**Stated problem A:**
In the Siem Reap trip account below, rewrite the paragraph that begins "I went to Siem Reap with two Thai friends" as a short bulleted list that keeps its main facts.
**Stated problem B:**
Pick up the account of the motorcycle trip to Siem Reap at the point where it stops and keep writing it.

**Source passage:**
New Years in Siem Reap


Apr 5, 2005
I went to Siem Reap with two Thai friends, Kuhn Prasit and Kuhn Woot, to celebrate New Years. We were all riding two-up. They had their wives and I had my gf. We were all riding BMW GS’s, two 1200’s and an 1100. We left BKK the morning of New Year ’s Eve at 7:30 AM and made Aranyaprathet in 2.5 hours. We stopped for lunch at a little Vietnamese place near the border and had a photo-opp with a gun toting Thai officer.


Crossing the border was relatively easy because the Thai’s were leading the way. I just stood in the background and let them do the talking. The first stop is at this building – where you get your temporary export papers.


The customs officer was struggling with the computerized vehicle registration system and Prasit’s wife said “I can use the computer real well”. With that said he left the booth so we could fill out the online forms and print off the “Simplified Customs Declaration Form”. Where else would a custom’s officer give you unfettered access to their computer system?


Anticipating heavy holiday border crossings we all went to the Cambodian embassy in BKK and got our visas in advance. In the end, the Cambodian immigration office was surprisingly empty and we probably could have gotten our visas there in less than 5 minutes.

Even though my Thai friends were taking the point for me, they still had to make two runs for photocopies. My advice? Take copies of your passport photo page, visa, stamp page, driver’s license, green book, and extra passport photos.

**Data provided:**
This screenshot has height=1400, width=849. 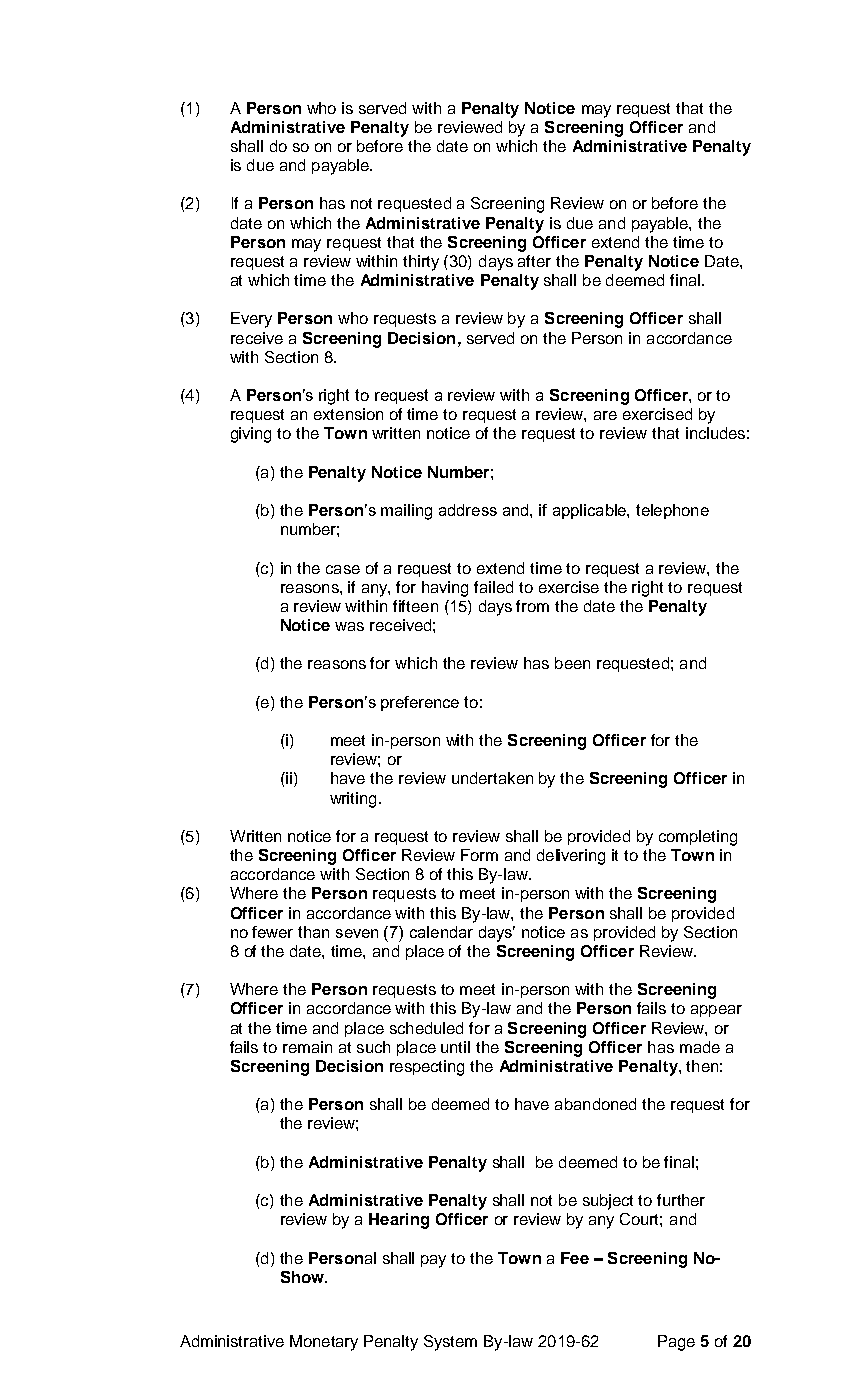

**Task output A:**
- Trip to Siem Reap for New Years with two Thai friends, Kuhn Prasit and Kuhn Woot.
- Everyone rode two-up: the friends with their wives, the writer with a girlfriend.
- Bikes: three BMW GS motorcycles, two 1200s and an 1100.
- Left BKK at 7:30 AM on New Year's Eve and reached Aranyaprathet in 2.5 hours.
- Stopped for lunch at a small Vietnamese place near the border and took a photo with a gun-toting Thai officer.

**Task output B:**
There was no mention of insurance anywhere; it appears that none is required. Nonetheless, before I left I called AON and arranged to have my first class coverage extended to Cambodia – 880 THB for up to a month in KH.

After we received our temporary export papers we rode to Thai passport control and parked the bikes next to the fence. We walked up like we were VIP and were shuffled to the front of the queue that was outside in the sun. It still took 30 minutes to get stamped out of TH. From there we went back outside and made a U-turn back to the little office that is just east of where you get stamped back into TH for the “Information of Conveyance” form. There was a helpful little Thai kid working there and we paid 20 or 30 baht for copies. Once we had these forms we went back to the bikes, stopped at the little guard shack and were given permission to leave TH.

On the Cambodian side, things were much simpler. Since we already had visas, I stayed behind with the bikes while the others went to get stamped in. Good thing I did because the 3 big bikes were like magnets for the dozen or more mocy taxi drivers who had their hands all over them.

Total time to cross border: just under 2 hours.

The road to Siem Reap can be broken up into three pieces. The total distance is 157 km. the first 50 km from Poipet to Sisophon is mostly sealed with potholes that could ding a rim if you’re not careful. There were stretches where you could get up to 100 kmh but they were few and far between. From Sisophon to Kralanh the road was dirt, red dirt, with lots of dust, red dust. 60 kmh was my max average speed for this stretch. There are several bridges on this stretch, most were steel covered, many with holes you could easily lose your front tire in. The most dangerous part of riding this rode was when someone would overtake you. The horn is the universal KH overtaking signal, when you hear it you should move over. Check your mirrors and you can tell if you should move to the left or the right. After being overtaken, there was often 10-15 seconds where you just couldn’t see the road surface because of the dust. I took it all in stride until I almost lost my passenger when I hit a big bump in the road with 25 meters of really soft dirt after it. She didn’t fall off and we all had a good laugh.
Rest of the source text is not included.